Here's another question: what happens when customers complain that you're cutting off their aggregtion service? You have your customer service reps say, "Sorry we locked you out of getting your own data?" Sounds like if you do that enough we have another press row. Thank goodness the CFPB was gutted, they loved 3rd party resale-to-consumer aggregtion services.
My belief is that organizations that can be gamed as easily as you describe have less than 1 fulltime person dedicated to preventing scraping. Or equivalently, 1 fulltime person should be sufficient to make it difficult to scrape at scale.
What do you think of the canary account I suggested?
> What do you think of the canary account I suggested?
I don't know how such a canary account would ever end up as a target for financial aggregation. It'd probably be a lawsuit from the aggregator for TOS violation if it was a sting operation.
They better be tracking logins or how do they investigate fraud? If they don't have a database of every login tied to an IP, I would assert they're negligent with regard to blocking fraud.
A lot of the measures taken to prevent fraud also block proxies and the like.
Re customer service: they say "here's how you can download your statements in pdf format", or for many banks in quickbooks/excel/etc format as well
I don't know how many of them had mandatory 2FA then, but I think many more have now. It would be far less risky to invalidate cookies on those high-volume IPs and force a new 2FA validation. Then legitimate users could reverify.
> They better be tracking logins or how do they investigate fraud? If they don't have a database of every login tied to an IP, I would assert they're negligent with regard to blocking fraud.
Look there are limits to what I'm able to talk about, but consider that a fraud subsystem functioning in transaction-time is running much more slowly than something running in request time.
> A lot of the measures taken to prevent fraud also block proxies and the like.
When was the last time you couldn't use your banking website over a proxy?
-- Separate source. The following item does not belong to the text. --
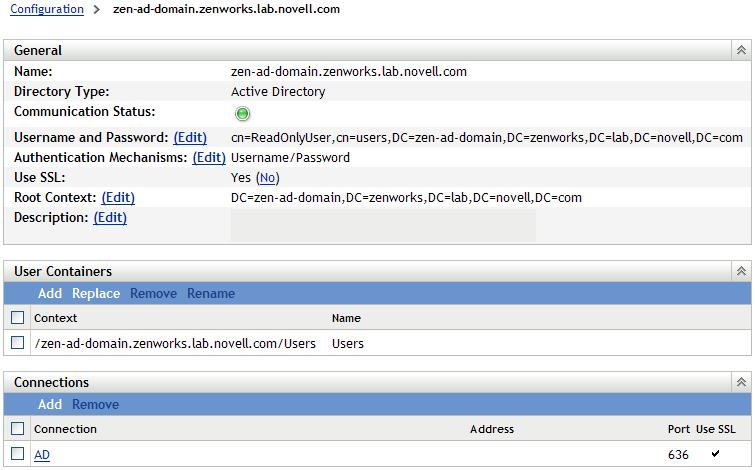Screen dimensions: 755x470
Task: Collapse the General panel
Action: pyautogui.click(x=741, y=50)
Only a few mobile apps actually make the decision to do this (mine did) and it's not popular.
> I don't know how many of them had mandatory 2FA then, but I think many more have now.
Which national bank has mandatory 2fa? Not that this would matter. We dealt with 2FA at level via Intuit, that wasn't great at it. Plaid got incredibly good at it. It became pedestrian when we experimented with Plaid.
>Look there are limits to what I'm able to talk about, but consider that a fraud subsystem functioning in transaction-time is running much more slowly than something running in request time.
I was suggesting checking one day snapshots of access counts by IP to see what the distribution looks like to then determine what to block.
2fa: I know that chase asks me for 2fa every time I change IP, and I don't think there's a way to stop that. Should be easy for them to require 2fa on every login for any IP with a high rate of requests.
If it's in the binary Simple ships I can take it or modify it to not need it. It's a huge pain in the ass, but it's not "hard."
And while I know I did a cert pin and you did a cert pin, not everyone does it (or does it bidirectionally). Nor is that the only way folks would get an API spec.